Meanwhile, the much-publicized collaboration between Dr. McGovern and the brewers of Dogfish Head has resulted in several brews inspired by ancient counterparts. Dogfish’s Chateau Jiahu, a beer based on organic material in 9,000 year-old Chinese pottery, was brewed with rice, grapes and hawthorn fruit. “After we did our chemical analysis,” says McGovern, “archaeobotanists corroborated our results. We are quite sure that our results will hold up,” but then cautions that these are “not absolute sciences.”

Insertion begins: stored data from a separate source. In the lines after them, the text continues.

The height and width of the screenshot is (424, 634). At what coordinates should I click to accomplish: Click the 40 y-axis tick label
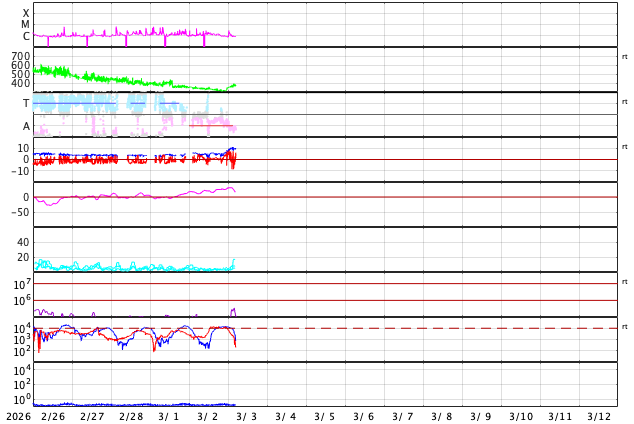22,242
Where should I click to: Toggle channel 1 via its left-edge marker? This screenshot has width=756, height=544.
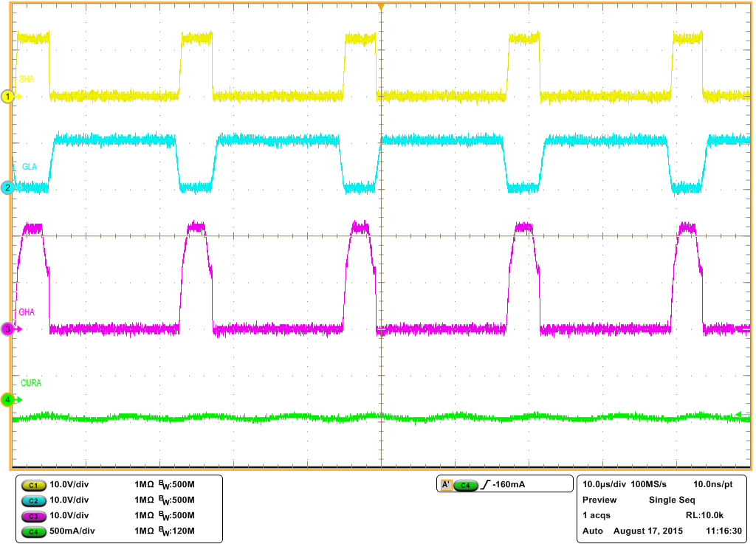(x=6, y=96)
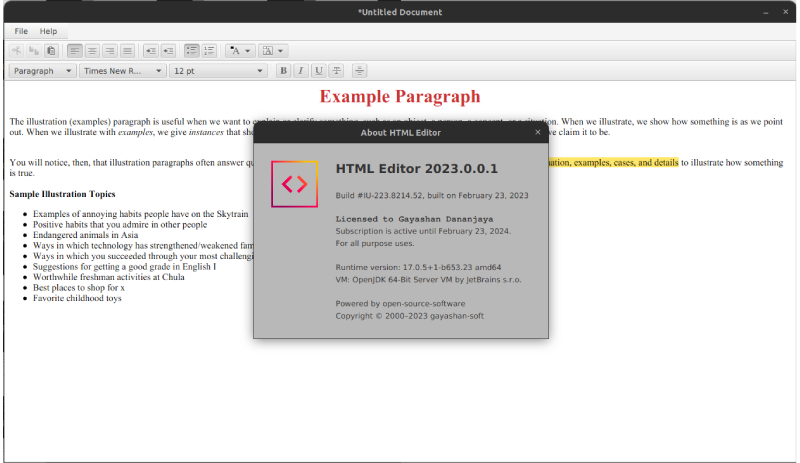Close the About HTML Editor dialog
The image size is (800, 463).
(537, 132)
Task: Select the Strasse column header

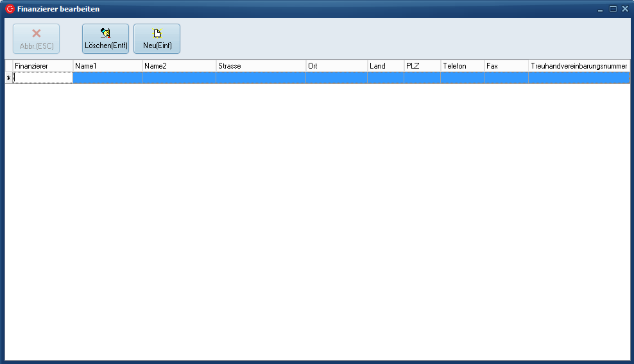Action: [261, 66]
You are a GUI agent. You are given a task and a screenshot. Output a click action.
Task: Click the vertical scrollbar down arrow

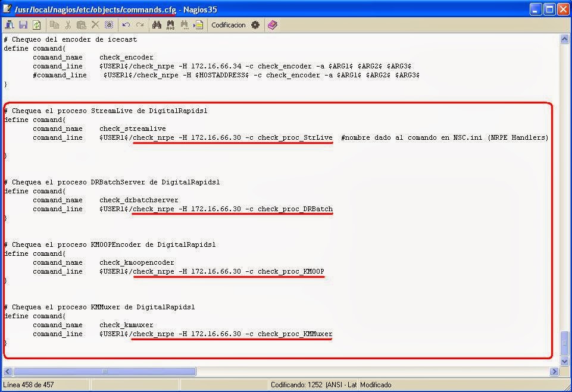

And this leads us to the question; How long have humans have been fermenting? Alcohol-producing organisms likely existed on Earth 4 billion years ago. Consider that animals from birds to bears to elephants know how to source alcohol. “Even deer know about [hard] cider” from rotting apples, say cider maker Ria Windcaller.
What this adds up to is that domesticated brews could be far older than even 9 millennia, possibly into Paleolithic times. “Unfortunately,” says McGovern, “right now we don’t have the tools or the recovery methods to get organic materials from that period.”
Much research has gone into the earliest known barley beers, which seem to have originated around present-day Egypt, Iran and Iraq. The “Hymn to Ninkasi” dates from 1,800 B.C. It praises the goddess of beer, and in a roundabout way describes part of the brewing process for Sumerian kaš. Hard barley bread (“bappir”) was softened and fermented. The no-doubt lumpy brew was consumed from urns through straws. Chemical evidence dating to 3,000 B.C. indicates even earlier brewing.
Anchor Brewing and Scottish & Newcastle even made one-off commercial versions of the drink. This summer Dogfish will release their interpretation of a similar brew dubbed Ta Henket. It is fermented with wild yeast captured in an Egyptian date grove, but will still likely be on the tame side, as all modern renditions seem to be.